--- Start of PAGE ---
Development Environment#

Frequency: Daily
Retention: 7 days
Replication: Not required
Schedule: "0 2 * * *"

Staging Environment#

Frequency: Every 6 hours
Retention: 14 days
Replication: Optional (local)
Schedule: "0 */6 * * *"

Production Environment#

Frequency: Every 4 hours
Retention: 30 days
Replication: Required (off-site)
Schedule: "0 */4 * * *"
Testing: Weekly restore tests

🔐 Security Best Practices#

1. Encrypt Backups#

# Encrypt backup
gpg --symmetric --cipher-algo AES256 backup.tar.gz

# Decrypt backup
gpg --decrypt backup.tar.gz.gpg > backup.tar.gz

2. Secure Storage#

  • Store backups in secure locations with restricted access
  • Use encrypted filesystems for backup storage
  • Implement access control lists (ACLs)
--- End of PAGE ---
PROBLEMS TO WORK ON:
A – Set down the backup page's text word for word, starting at "Development Environment#" and ending at "Replication: Optional (local)".
B – In the rows, take the lines starting at the one containing "Task: Toggle word" and ending at the one containing "tap(430, 194)", and substitute "GUI agent" for "computer-use agent" with everything else left unchanged. Return only those lines.
--- Start of GIVEN DATA ---
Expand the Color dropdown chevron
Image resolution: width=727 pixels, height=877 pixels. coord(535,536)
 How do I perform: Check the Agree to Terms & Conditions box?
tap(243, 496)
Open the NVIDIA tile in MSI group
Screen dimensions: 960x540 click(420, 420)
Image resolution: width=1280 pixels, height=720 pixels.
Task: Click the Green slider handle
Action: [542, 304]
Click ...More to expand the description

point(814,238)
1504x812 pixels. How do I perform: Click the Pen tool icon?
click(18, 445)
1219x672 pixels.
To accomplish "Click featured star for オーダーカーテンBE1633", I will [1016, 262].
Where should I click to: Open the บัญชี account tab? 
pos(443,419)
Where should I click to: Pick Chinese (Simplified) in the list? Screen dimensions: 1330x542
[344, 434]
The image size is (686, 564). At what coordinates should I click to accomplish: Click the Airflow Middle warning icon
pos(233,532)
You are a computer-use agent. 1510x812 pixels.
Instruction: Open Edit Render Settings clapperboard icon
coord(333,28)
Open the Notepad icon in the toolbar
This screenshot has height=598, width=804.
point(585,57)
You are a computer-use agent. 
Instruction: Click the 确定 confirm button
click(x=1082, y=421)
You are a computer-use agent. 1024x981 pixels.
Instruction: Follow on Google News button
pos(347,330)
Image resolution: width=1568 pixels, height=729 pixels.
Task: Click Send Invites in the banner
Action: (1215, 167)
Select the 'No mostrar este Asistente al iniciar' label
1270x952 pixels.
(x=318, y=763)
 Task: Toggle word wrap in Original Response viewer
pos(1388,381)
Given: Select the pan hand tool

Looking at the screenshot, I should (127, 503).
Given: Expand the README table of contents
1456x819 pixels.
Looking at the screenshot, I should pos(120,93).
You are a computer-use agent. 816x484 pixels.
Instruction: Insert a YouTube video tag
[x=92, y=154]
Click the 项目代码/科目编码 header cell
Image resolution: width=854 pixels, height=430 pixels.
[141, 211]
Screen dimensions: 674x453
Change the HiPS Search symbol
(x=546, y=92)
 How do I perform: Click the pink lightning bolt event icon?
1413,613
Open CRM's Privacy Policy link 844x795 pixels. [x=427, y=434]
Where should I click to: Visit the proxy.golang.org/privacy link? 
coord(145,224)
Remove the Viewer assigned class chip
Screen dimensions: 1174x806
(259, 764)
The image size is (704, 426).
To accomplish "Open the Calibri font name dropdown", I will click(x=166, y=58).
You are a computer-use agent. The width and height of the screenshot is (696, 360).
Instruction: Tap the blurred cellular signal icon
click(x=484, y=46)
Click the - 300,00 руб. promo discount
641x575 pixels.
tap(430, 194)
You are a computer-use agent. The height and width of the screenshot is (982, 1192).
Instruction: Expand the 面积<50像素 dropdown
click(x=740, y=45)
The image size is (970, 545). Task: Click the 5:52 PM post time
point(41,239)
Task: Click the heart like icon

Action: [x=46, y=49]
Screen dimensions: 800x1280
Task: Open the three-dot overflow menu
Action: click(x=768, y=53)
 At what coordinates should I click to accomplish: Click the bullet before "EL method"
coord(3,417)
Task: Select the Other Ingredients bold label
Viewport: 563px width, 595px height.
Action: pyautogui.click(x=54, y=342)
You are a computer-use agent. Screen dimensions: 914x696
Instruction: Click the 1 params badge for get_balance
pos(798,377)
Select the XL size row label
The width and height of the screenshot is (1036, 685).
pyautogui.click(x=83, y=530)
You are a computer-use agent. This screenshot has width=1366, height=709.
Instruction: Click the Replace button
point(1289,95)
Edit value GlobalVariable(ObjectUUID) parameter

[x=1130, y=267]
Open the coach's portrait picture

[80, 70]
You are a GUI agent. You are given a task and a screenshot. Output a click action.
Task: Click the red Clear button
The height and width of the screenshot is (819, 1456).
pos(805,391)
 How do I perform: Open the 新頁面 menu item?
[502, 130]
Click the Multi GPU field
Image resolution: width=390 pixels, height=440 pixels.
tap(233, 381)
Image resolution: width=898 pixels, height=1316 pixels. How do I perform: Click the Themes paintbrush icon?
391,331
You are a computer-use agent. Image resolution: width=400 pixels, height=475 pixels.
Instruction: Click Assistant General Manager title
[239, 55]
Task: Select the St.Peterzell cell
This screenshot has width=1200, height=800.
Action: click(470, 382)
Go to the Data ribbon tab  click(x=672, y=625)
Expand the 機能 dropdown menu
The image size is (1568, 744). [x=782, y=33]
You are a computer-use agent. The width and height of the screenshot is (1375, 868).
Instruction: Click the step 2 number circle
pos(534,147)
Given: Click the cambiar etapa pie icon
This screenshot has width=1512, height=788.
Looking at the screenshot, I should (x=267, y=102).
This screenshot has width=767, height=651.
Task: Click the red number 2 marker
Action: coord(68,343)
--- End of GIVEN DATA ---
IN RESPONSE:
A –
Development Environment#

Frequency: Daily
Retention: 7 days
Replication: Not required
Schedule: "0 2 * * *"

Staging Environment#

Frequency: Every 6 hours
Retention: 14 days
Replication: Optional (local)

B –
 Task: Toggle word wrap in Original Response viewer
pos(1388,381)
Given: Select the pan hand tool

Looking at the screenshot, I should (127, 503).
Given: Expand the README table of contents
1456x819 pixels.
Looking at the screenshot, I should pos(120,93).
You are a GUI agent. 816x484 pixels.
Instruction: Insert a YouTube video tag
[x=92, y=154]
Click the 项目代码/科目编码 header cell
Image resolution: width=854 pixels, height=430 pixels.
[141, 211]
Screen dimensions: 674x453
Change the HiPS Search symbol
(x=546, y=92)
 How do I perform: Click the pink lightning bolt event icon?
1413,613
Open CRM's Privacy Policy link 844x795 pixels. [x=427, y=434]
Where should I click to: Visit the proxy.golang.org/privacy link? 
coord(145,224)
Remove the Viewer assigned class chip
Screen dimensions: 1174x806
(259, 764)
The image size is (704, 426).
To accomplish "Open the Calibri font name dropdown", I will click(x=166, y=58).
You are a GUI agent. The width and height of the screenshot is (696, 360).
Instruction: Tap the blurred cellular signal icon
click(x=484, y=46)
Click the - 300,00 руб. promo discount
641x575 pixels.
tap(430, 194)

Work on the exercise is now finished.